The task =
For this listing, the lines between the one holding "Screen dimensions: 1200x650" and the one holding "Viewport: 1200px width, 724px height.", inclusive, must be set down exactly.
*** Opening of Data excerpts ***
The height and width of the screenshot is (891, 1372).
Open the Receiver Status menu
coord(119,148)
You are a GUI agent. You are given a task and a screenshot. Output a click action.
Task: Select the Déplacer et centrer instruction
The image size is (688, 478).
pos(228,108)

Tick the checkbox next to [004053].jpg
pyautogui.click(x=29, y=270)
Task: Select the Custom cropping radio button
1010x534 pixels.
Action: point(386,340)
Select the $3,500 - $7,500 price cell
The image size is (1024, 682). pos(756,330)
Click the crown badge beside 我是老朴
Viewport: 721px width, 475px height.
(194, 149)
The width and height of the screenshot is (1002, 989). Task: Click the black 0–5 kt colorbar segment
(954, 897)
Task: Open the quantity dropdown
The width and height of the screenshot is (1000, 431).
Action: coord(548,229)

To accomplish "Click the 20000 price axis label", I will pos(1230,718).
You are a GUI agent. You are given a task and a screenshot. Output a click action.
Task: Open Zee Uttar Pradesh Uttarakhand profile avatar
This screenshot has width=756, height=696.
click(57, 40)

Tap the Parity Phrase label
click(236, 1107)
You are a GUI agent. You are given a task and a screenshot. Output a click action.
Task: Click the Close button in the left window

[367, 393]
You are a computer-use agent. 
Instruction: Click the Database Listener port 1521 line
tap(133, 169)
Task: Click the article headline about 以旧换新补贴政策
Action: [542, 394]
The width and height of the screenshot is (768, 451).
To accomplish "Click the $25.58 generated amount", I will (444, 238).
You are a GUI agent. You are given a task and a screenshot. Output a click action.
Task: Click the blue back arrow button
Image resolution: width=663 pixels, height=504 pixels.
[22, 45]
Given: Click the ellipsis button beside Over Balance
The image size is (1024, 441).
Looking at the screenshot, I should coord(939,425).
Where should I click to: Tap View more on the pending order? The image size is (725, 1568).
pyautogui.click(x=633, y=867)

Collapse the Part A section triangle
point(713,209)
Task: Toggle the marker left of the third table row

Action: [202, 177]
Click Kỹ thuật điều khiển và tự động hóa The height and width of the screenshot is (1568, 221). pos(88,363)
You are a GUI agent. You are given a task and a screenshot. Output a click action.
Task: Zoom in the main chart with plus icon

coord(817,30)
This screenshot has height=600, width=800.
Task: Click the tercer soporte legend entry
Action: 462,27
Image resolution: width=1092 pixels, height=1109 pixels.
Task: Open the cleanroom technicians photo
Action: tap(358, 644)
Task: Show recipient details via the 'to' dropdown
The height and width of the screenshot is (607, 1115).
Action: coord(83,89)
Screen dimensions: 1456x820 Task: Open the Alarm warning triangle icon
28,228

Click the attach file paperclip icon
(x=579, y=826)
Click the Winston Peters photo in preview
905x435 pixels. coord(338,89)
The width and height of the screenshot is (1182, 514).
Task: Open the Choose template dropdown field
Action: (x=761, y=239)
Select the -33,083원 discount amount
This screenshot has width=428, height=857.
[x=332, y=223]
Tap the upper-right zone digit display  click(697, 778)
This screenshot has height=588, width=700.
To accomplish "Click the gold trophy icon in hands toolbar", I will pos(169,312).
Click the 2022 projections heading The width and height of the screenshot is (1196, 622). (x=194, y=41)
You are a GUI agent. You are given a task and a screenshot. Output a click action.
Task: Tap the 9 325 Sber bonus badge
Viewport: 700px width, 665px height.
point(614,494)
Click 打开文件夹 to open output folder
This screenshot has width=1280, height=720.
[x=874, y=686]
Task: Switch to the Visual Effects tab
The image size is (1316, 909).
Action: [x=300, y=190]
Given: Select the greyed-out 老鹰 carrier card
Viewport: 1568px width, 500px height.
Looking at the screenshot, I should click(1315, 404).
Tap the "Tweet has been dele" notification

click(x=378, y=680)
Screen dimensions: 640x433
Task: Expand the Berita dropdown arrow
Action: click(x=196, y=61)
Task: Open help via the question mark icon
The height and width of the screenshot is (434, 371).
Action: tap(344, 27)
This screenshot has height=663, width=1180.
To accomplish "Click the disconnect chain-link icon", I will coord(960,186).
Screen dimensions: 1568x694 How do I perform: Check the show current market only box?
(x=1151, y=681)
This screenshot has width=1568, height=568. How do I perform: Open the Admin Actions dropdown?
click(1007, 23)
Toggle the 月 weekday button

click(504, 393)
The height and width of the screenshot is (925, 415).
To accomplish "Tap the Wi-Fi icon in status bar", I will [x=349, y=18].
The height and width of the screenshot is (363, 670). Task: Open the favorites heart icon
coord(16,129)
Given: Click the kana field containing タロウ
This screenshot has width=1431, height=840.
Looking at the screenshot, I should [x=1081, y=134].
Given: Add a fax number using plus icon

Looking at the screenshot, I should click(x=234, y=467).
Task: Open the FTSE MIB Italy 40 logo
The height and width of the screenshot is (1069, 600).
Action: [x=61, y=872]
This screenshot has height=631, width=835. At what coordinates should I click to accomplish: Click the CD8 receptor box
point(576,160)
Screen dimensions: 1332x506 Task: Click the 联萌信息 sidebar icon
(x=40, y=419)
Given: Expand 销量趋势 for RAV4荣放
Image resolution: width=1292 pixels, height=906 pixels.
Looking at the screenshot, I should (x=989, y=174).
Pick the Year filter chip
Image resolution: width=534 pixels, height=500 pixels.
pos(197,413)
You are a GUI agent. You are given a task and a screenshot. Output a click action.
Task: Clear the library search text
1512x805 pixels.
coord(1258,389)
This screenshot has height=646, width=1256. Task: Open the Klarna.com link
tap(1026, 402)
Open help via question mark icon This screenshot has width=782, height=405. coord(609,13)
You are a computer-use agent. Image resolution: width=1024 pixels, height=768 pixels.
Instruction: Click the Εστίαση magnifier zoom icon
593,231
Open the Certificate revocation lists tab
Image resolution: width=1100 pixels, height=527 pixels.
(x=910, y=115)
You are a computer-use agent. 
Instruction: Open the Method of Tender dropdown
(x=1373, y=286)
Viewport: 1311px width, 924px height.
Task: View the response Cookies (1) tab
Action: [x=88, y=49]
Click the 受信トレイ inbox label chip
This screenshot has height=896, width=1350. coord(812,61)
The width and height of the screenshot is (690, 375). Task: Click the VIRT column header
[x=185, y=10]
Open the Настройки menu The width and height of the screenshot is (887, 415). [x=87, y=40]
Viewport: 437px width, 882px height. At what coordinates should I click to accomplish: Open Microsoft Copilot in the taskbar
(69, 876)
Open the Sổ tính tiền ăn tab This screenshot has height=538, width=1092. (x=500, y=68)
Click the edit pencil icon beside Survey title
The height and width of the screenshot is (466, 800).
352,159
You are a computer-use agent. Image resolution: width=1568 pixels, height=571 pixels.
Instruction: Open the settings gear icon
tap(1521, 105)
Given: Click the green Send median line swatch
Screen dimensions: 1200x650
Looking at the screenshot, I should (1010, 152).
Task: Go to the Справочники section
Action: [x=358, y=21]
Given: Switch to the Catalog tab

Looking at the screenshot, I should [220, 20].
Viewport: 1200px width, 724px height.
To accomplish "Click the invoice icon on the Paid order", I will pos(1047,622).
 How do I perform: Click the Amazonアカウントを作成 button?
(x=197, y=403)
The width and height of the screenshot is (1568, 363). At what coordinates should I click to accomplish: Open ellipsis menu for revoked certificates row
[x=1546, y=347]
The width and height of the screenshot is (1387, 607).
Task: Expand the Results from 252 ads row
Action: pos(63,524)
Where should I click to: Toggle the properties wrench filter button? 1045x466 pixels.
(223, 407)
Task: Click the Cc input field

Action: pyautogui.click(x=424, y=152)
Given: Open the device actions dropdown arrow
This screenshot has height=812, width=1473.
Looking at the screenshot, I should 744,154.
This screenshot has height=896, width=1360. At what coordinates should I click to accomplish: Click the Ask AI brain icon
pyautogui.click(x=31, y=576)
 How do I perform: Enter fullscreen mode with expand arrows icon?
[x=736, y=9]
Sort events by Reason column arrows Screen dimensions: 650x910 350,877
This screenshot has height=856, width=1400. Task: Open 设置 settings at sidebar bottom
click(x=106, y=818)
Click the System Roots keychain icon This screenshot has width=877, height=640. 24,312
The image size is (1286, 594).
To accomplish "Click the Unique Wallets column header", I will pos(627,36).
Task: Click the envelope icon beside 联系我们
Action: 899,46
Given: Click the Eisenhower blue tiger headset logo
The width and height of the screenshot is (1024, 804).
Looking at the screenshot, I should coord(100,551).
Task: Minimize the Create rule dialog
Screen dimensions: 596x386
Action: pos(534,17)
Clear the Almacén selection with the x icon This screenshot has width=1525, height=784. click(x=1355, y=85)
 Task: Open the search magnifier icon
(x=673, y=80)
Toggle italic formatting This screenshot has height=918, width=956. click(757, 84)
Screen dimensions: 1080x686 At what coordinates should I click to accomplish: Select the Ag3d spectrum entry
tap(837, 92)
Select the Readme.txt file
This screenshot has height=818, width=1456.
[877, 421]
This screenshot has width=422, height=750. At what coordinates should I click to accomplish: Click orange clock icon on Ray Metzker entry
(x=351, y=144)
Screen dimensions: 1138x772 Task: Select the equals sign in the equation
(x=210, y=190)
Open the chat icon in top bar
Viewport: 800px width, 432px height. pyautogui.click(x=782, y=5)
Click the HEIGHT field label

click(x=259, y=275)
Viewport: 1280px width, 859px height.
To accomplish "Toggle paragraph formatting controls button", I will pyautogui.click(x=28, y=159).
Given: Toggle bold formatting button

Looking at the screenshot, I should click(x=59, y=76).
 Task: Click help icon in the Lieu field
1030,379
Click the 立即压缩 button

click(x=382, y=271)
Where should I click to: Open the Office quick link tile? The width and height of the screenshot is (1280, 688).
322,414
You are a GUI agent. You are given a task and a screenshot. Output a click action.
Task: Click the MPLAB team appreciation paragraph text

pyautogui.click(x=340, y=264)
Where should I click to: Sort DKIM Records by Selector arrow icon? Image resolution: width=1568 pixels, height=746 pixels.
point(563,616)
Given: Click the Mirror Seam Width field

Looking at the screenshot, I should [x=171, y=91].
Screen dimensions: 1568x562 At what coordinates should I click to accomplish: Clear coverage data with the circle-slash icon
*** Close of Data excerpts ***
Answer to this problem =
Screen dimensions: 1200x650
Looking at the screenshot, I should (1010, 152).
Task: Go to the Справочники section
Action: [x=358, y=21]
Given: Switch to the Catalog tab

Looking at the screenshot, I should [220, 20].
Viewport: 1200px width, 724px height.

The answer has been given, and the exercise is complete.